My first was to meet a twitter friend, the explorateur, for coffee and to say thank you. She was the very reason I received a guest passage on the ‘Soul of South Africa.’ And then to my second stop, the Pretoria Train Station to board the Blue Train.
For me train travel in the States consisted of commuter rails such as the LIRR, MetroNorth and the NJT with the occasional Amtrak from Penn Station to Union Square. Nothing fancy. But this was different. Much different.
The elegant experience of the Blue Train began as soon as I exited the taxi. Porters and staff surround you and cater your every need. Suddenly after a “Mr Zabransky follow me” (they knew my name) I settled in to my first mimosa waiting to board. Immediately I was in good care. That became the constant theme.
Then suite seven (my suite) was asked to board and I climbed on to meet my butler. He introduced me to my room. Spacious, comfortable and comparable to a luxury hotel room on a train. (And much better than my prior night in the hostel.)
Afterwards, I decided to explore and walk down to the last rail car, the observation car. “Would I like something to drink?” Why, yes. Yes, I would. Bloody Mary time. Not my usual, but this called for a change, it was not a ‘usual’ train ride.
The city became countryside as I looked through the panoramic windows. My passage began. I lunched with fellow Americans and then dined with Englishman. Both meal delicious. Both conversations entertaining. And in between (and afterwards) we took leisure, socialized and listened to World Cup matches swapping stories from our African adventures.
Yes, we listened, the Blue Train doesn’t have live TV (nor would I want it to). But it’s the World Cup? Crisis averted. A butler shared his transistor radio. A perfect fit. It not only added charm, but allowed us a chance to travel mentally. A chance to time travel to a time when people gathered around to listen to a radio. A different era.

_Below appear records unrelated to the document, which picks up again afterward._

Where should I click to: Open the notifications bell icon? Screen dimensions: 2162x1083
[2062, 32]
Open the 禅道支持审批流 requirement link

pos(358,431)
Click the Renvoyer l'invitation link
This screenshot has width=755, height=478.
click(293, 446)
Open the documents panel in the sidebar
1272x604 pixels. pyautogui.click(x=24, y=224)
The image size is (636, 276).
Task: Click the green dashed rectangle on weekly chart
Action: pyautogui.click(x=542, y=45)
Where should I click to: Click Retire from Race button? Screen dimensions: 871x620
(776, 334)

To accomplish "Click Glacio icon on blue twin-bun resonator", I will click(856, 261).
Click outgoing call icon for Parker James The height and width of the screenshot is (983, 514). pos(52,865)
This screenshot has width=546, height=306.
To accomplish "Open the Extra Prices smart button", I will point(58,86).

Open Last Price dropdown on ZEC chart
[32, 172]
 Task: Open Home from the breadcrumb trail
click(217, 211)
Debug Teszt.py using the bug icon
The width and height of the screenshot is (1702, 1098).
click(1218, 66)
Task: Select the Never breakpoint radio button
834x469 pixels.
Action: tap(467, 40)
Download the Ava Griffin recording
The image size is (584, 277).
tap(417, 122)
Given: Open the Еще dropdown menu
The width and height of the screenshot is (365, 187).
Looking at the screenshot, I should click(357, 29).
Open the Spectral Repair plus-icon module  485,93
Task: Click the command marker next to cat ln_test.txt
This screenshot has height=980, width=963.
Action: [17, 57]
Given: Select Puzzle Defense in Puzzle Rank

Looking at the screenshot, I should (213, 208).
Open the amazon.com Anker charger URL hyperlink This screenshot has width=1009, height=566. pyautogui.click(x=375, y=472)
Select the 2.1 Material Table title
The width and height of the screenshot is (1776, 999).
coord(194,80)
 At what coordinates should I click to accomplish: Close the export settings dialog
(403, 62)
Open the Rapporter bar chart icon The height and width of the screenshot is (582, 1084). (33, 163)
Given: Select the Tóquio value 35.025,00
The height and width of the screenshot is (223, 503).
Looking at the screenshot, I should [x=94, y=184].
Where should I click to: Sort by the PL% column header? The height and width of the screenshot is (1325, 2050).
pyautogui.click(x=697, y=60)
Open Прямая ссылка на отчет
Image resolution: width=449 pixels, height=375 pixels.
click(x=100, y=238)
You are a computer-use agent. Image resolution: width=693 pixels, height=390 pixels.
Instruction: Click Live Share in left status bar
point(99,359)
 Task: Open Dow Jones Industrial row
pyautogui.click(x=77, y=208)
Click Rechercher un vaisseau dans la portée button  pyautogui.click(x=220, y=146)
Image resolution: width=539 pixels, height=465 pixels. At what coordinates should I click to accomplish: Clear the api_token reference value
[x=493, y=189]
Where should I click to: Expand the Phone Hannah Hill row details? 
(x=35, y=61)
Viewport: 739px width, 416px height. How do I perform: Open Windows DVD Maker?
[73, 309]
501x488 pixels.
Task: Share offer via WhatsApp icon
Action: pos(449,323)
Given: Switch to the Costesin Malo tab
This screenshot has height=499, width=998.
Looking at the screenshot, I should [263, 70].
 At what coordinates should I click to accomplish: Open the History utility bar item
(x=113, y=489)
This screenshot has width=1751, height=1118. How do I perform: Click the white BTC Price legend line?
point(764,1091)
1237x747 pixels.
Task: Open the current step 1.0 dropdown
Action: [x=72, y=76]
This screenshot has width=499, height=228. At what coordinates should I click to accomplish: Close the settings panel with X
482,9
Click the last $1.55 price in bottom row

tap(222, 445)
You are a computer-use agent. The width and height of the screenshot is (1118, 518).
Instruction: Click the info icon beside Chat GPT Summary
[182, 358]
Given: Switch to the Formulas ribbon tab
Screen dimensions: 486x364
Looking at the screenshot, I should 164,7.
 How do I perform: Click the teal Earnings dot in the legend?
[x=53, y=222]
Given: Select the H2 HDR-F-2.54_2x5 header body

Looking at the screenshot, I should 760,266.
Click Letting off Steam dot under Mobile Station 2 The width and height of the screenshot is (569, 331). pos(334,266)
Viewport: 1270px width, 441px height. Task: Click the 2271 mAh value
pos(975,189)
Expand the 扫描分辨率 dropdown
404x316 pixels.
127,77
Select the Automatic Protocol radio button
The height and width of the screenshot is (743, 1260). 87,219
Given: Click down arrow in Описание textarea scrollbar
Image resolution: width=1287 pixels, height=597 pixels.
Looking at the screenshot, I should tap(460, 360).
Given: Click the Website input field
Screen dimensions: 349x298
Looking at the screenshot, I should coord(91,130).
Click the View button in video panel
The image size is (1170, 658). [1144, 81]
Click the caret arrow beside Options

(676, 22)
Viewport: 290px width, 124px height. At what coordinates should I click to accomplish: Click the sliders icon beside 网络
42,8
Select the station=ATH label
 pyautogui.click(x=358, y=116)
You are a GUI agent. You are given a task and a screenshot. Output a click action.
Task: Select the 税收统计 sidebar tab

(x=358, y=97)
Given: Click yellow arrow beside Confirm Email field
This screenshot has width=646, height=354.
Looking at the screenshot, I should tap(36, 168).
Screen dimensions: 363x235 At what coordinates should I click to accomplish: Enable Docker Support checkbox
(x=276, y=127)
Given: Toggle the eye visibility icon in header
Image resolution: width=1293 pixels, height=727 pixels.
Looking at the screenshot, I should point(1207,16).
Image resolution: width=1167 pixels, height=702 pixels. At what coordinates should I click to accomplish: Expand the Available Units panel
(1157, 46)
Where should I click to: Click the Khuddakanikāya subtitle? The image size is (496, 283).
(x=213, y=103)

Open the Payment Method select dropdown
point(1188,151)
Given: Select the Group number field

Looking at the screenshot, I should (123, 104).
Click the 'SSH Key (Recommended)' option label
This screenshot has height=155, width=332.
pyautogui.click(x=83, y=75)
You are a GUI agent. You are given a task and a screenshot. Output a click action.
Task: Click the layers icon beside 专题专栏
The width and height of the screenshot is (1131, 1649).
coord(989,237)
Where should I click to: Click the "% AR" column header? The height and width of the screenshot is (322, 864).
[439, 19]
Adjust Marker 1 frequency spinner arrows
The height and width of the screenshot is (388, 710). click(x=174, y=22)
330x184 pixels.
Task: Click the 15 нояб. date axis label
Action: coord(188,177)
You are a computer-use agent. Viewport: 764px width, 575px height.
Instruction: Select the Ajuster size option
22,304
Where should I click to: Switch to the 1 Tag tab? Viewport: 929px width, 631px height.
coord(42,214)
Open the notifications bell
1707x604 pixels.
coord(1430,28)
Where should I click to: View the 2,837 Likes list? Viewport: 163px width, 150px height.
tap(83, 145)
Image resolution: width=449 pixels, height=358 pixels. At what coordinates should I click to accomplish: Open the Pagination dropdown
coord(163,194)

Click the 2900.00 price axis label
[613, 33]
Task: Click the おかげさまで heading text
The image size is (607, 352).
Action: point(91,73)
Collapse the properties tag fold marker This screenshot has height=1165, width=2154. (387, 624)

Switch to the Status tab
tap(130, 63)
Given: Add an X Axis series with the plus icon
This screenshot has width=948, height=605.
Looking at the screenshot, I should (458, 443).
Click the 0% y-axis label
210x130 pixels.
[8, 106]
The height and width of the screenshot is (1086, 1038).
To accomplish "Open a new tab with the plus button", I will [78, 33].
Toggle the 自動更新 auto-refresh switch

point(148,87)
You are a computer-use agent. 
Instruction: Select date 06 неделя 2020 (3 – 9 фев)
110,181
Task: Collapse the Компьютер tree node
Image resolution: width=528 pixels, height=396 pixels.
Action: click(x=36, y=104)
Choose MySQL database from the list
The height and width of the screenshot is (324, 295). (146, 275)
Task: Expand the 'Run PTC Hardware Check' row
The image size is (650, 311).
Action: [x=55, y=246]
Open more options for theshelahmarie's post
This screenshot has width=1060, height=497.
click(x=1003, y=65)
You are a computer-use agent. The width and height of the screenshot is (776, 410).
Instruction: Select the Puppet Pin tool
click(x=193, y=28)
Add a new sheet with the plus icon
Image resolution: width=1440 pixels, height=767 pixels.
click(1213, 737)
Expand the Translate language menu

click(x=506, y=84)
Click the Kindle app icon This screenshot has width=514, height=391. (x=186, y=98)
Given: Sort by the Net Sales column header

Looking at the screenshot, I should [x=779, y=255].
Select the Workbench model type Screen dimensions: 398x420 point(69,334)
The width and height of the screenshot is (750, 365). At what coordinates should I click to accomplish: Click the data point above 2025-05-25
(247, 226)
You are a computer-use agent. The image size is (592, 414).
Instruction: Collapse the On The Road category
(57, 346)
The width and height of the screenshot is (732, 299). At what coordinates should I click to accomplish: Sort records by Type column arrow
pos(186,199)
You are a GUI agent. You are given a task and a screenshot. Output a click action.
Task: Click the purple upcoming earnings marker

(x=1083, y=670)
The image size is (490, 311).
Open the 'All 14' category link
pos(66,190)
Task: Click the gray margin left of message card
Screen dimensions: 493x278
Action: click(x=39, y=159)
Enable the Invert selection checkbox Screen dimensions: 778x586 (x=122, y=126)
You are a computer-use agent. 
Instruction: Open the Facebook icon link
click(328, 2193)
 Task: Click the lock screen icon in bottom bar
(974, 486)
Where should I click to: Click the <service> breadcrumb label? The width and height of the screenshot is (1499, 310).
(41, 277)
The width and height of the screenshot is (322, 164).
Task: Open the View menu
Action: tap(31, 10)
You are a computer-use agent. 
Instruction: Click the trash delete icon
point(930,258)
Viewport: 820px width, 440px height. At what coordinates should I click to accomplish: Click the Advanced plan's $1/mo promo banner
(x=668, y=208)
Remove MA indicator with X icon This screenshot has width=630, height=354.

We listened in English, Afrikaans, and local tribal languages as stations came in and out across the countryside. At times, we even asked the bar tender to translate his language. Nearly perfect play by play. Nearly.
Even the afternoon high tea seemed oddly perfect with the World Cup broadcast in the setting. We enjoyed tastey delights, cocktails and camaraderie. It seemed to remind us all of simpler times and a simpler way. What train travel represents. And frankly, why I like it. Especially in Blue Train style.
The following morning, after a night capped off by a cuban cigar and a heated cognac the train descended on Cape Town. Through the mountains, we started our passage through the most scenic part of the trip. We entered the South African wine lands. And to our good fortune, a rare dusting of snow accented the mountain peaks which also accented the view. Not the typical scenery you think about when one considers Africa, but most don’t think of the Blue Train either. Yet both deserve mention.
Certainly, the Blue Train provides the elegance in the lounges, guest suites and culinary excellence. A true treat for the traveler. And yes, it provides transport from Pretoria to Cape Town. Yet the true journey joy is no different than any other journey; the people.
The new friends I shared the twenty-eight hours with included both the passengers and the staff. Passengers hungry for African adventure and staff sharing their homeland with us. In fact, that morning just before we pulled in, I took out my certificate stating “I traveled on the Blue Train” and asked everyone to leave a message and an email address. My favorite message came from the bar tender, a simple “Ayoba!”
He summed it up perfectly. Awesomeness indeed.